Ольга Николаевна накладывала в тарелки винегрет и рассказывала:

— А мы вчера отпраздновали Раину свадьбу… — Хозяйка так и светилась вся тихим материнским счастьем. — Народу было — полная гостиная! Яблоку негде упасть. Наши ведь такие дружные, такие отзывчивые, приехали даже из дальних деревень, со станций! А весело было!.. — Она глянула на задумчивую Лину, как бы ожидая от дочери подтверждения своих слов.

— Да-а, — несколько принужденно оживилась Лина.

— И кто же он, жених? — спросил рассеянно Климов.

— Чудесная семья! — воскликнула Ольга Николаевна. — Мы с ними давно дружим. У них шестеро детей… тоже все верующие. Павлик — старший… Так весело, так весело было!.. Ели только почему-то мало, — с сожалением добавила хозяйка. — Я наготовила всего много, и вот почти все осталось.

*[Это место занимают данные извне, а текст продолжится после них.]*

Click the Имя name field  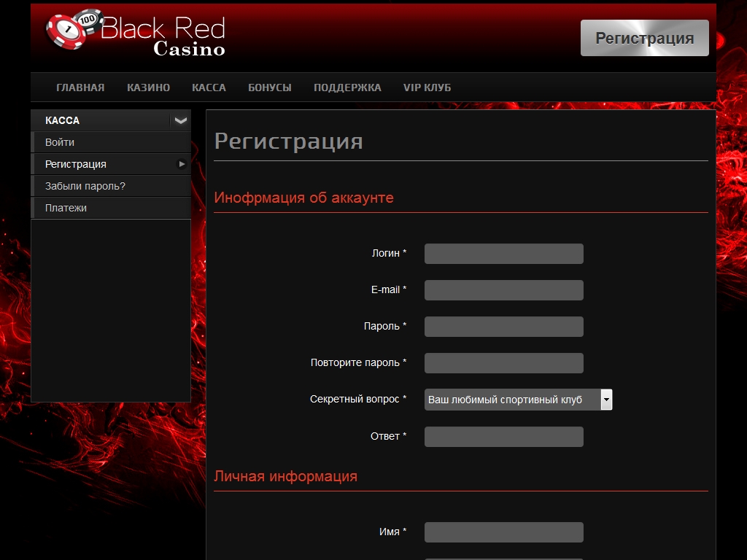(x=503, y=532)
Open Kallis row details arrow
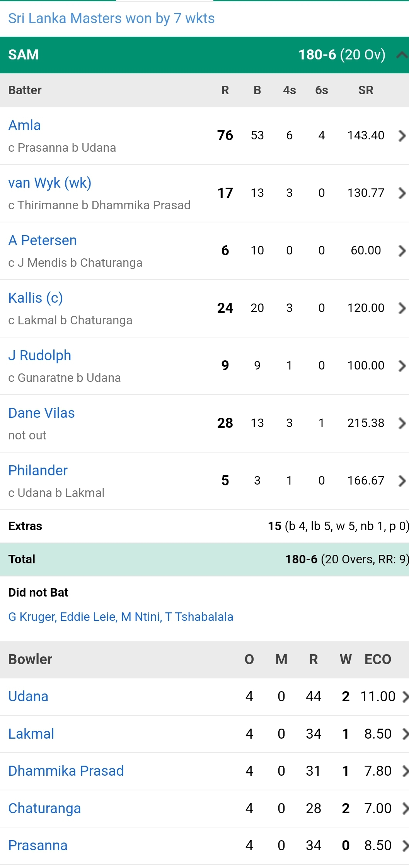409x868 pixels. pos(402,308)
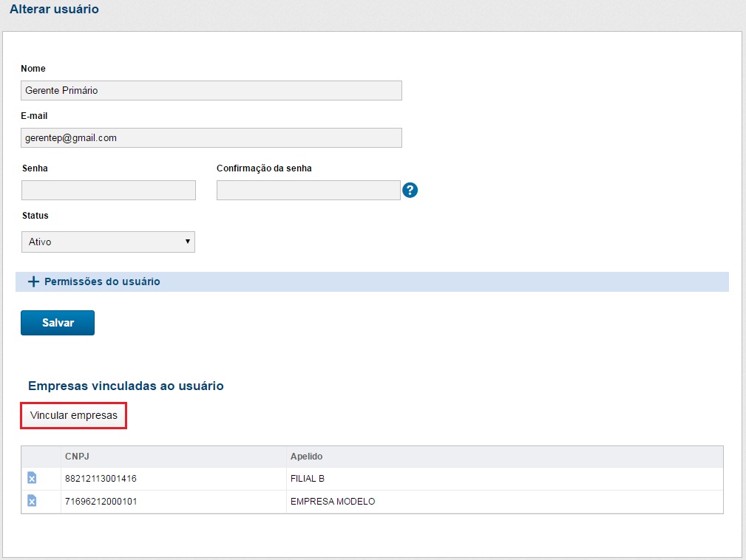Click the password help question mark icon
This screenshot has height=560, width=746.
click(410, 191)
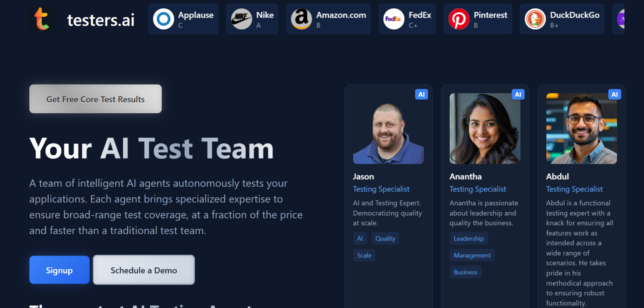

Климов глянул — и правда, в кухне, в различных мисках и кастрюлях было множество всякой еды: стряпня, салаты, винегрет… И Климов попытался представить веселое застолье баптистов, однако представить никак не удавалось. Какое же может быть веселье, да еще на свадьбе, без капли вина?.. Без звона бокалов, без хлопанья пробок, без криков «горько!», без веселого застольного гама? Тут хоть тресни — особого веселья не получится. Немудрено, что гости ничего не ели. Выпили бы по рюмочке, так улетела бы вся закуска, и попели бы, и поплясали, и жениху с невестой запомнилось бы на всю жизнь… А так какое же это веселье, какая свадьба!..

И как ни расписывала хозяйка прелести прошедшей свадьбы, как ни светилась довольством, Климов ей не верил. Какая-то фальшь, желание пустить пыль в глаза чудились Климову в интонации мамаши, вот, мол, как у нас хорошо и весело, и какие мы вообще славные и веселые люди!..

«Все они стараются внушить мне… „обрабатывают“ меня…» — с неприязнью думал он. Винегрет с трудом лез ему в горло, будто в нем, в этом винегрете, в маслянистых кусочках белой картошки, рыжей моркови и красной свеклы был привкус чего-то баптистского, даже мертвецкого…

«Глупости, — говорил себе Климов, — винегрет как винегрет…» — Однако глотал-таки с трудом.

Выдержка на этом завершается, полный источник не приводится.